Astronomers have estimated that there could be at least 17 billion Earth-sized exoplanets in just our galaxy; the Milky Way. They also said that one in six stars could host an Earth-sized planet in a close orbit.
There are other scientific studies which support a Muslim and Jewish view of God as the creator and ruler of all living beings, on all the habitable worlds. The number of observed exoplanets has almost reached 6,000.
One study in the journal Nature reported that organic compounds of unexpected complexity exist throughout the Universe. Thus, complex organic compounds are not the sole domain of life. They can be made naturally by stars. This means that life is not a random fluke; the universe itself is formed to create life.
Organic substances commonly found throughout the Universe contain a mixture of ring-like and chain-like components. The compounds are so complex that their chemical structures resemble those of coal and petroleum. Since coal and oil are remnants of ancient life, this type of organic matter was thought to arise only from living organisms.
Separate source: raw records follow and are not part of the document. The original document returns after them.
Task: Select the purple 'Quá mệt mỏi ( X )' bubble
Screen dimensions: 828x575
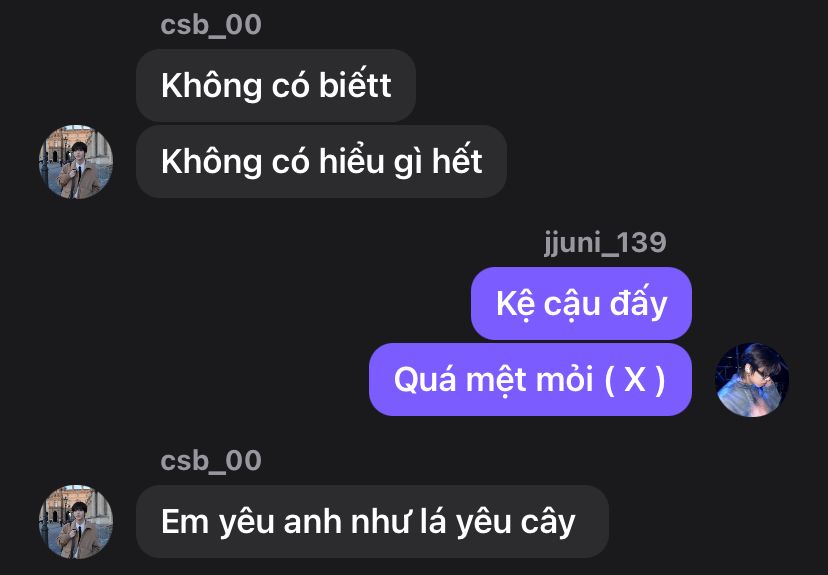Action: coord(530,380)
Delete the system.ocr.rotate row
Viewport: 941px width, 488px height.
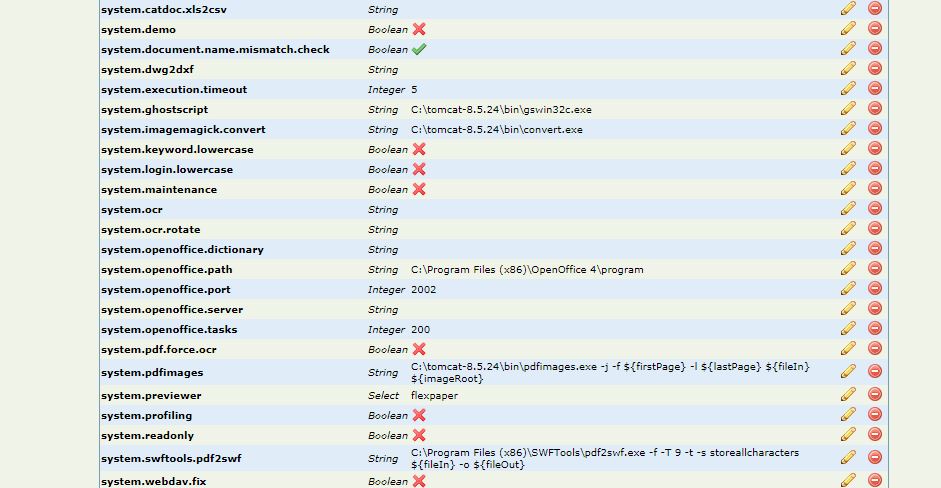coord(875,228)

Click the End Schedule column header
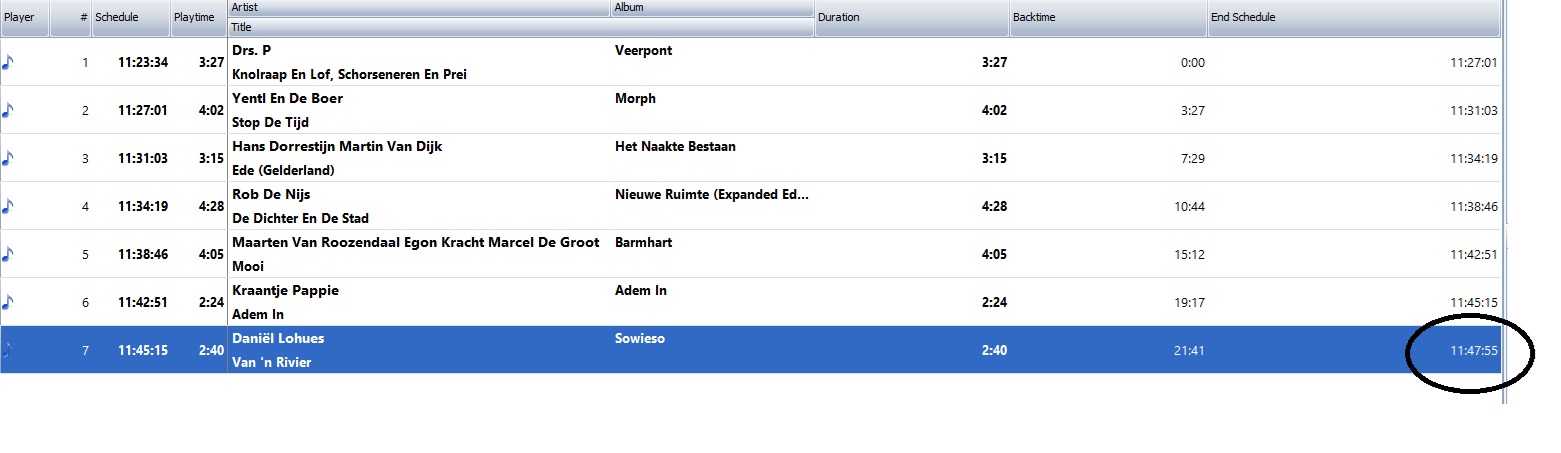pyautogui.click(x=1354, y=17)
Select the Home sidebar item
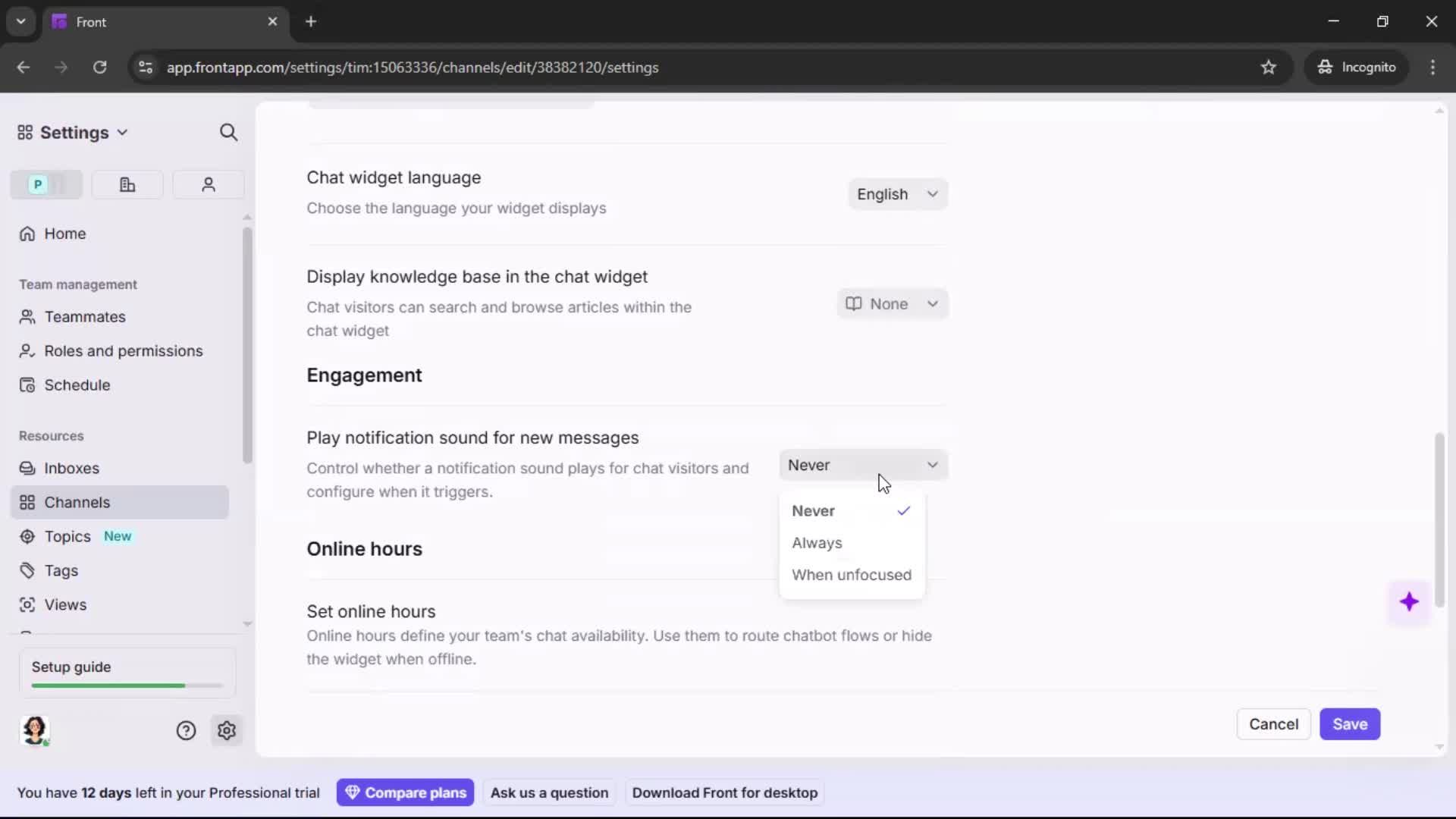This screenshot has width=1456, height=819. 64,234
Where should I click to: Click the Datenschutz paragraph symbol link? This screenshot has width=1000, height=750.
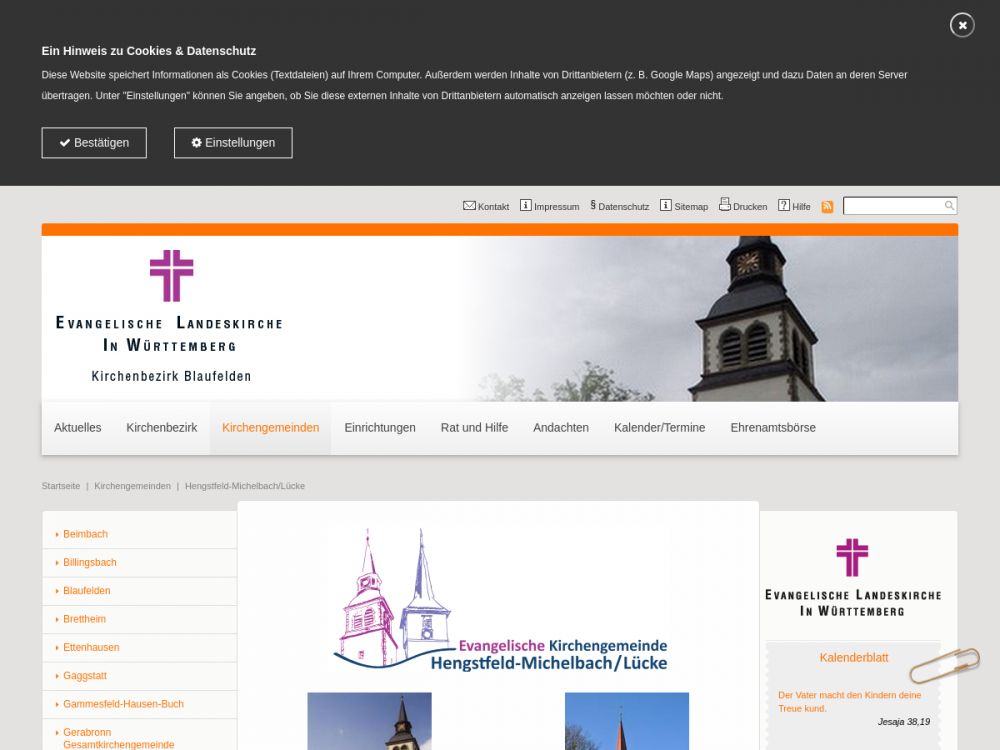[x=593, y=206]
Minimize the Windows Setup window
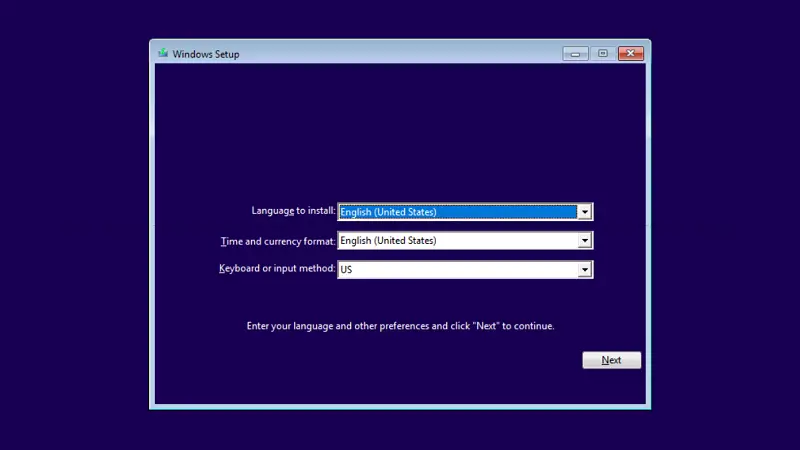Viewport: 800px width, 450px height. 575,53
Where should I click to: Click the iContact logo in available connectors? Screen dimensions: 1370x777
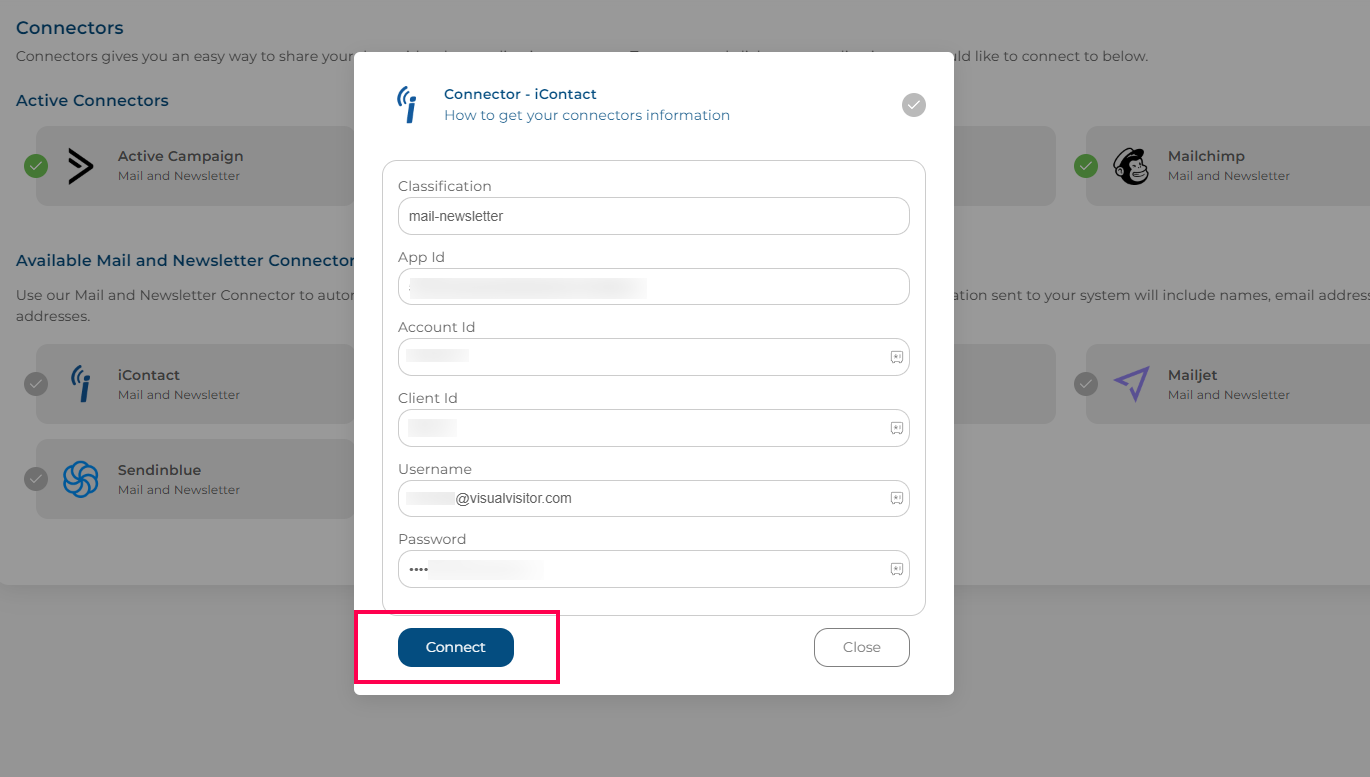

The team’s discovery suggests that complex organic compounds can be synthesized in space even when no life forms have yet evolved on any planet. By analyzing spectra of star dust formed in exploding stars, the astrophysicists showed that stars are in fact, making complex organic compounds, and doing so in extremely short time scales of weeks.
Now the ALMA radio telescope has detected more than 100 molecular species, including many indicative of different star formation and evolution processes, in a galaxy where stars are forming much more actively than in our Milky Way galaxy. This is far more molecules than were found in previous studies.
Not only are stars producing complex organic matter, they are also ejecting it into interstellar space, the region between stars. Thus, exploding old stars are molecular factories capable of manufacturing organic compounds.”Our work has shown that stars have no problem making complex organic compounds under near-vacuum conditions,” said researcher Kwok. “Theoretically, this is impossible, but observationally we can see it happening.”
Most interestingly, this organic star dust is similar in structure to complex organic compounds found in meteorites. Since meteorites are remnants of our early Solar System, the findings raise the possibility that stars enriched our early Solar System with organic compounds. The early Earth was subjected to severe bombardments by comets and asteroids, which would have carried organic star dust to planet earth; that then helped create life on earth. Scientists discovered that methanol is most abundant around a very small number of newly formed stars.
In fact, the range in methanol concentration varies from negligible amounts in some regions of interstellar space to approximately 30% of the ices around a handful of newly formed stars. They also discovered methanol for the first time in low concentrations (1 to 2 percent) in the cold clouds that will eventually give birth to new stars.
If life only forms on planets with stars that have high concentrations of methanol, life would be very rare in our universe. But when scientists compared their results with methanol concentrations in comets in our own solar system they found that methanol concentrations at the birth of our solar system were actually closer to the average of what they saw elsewhere in interstellar space.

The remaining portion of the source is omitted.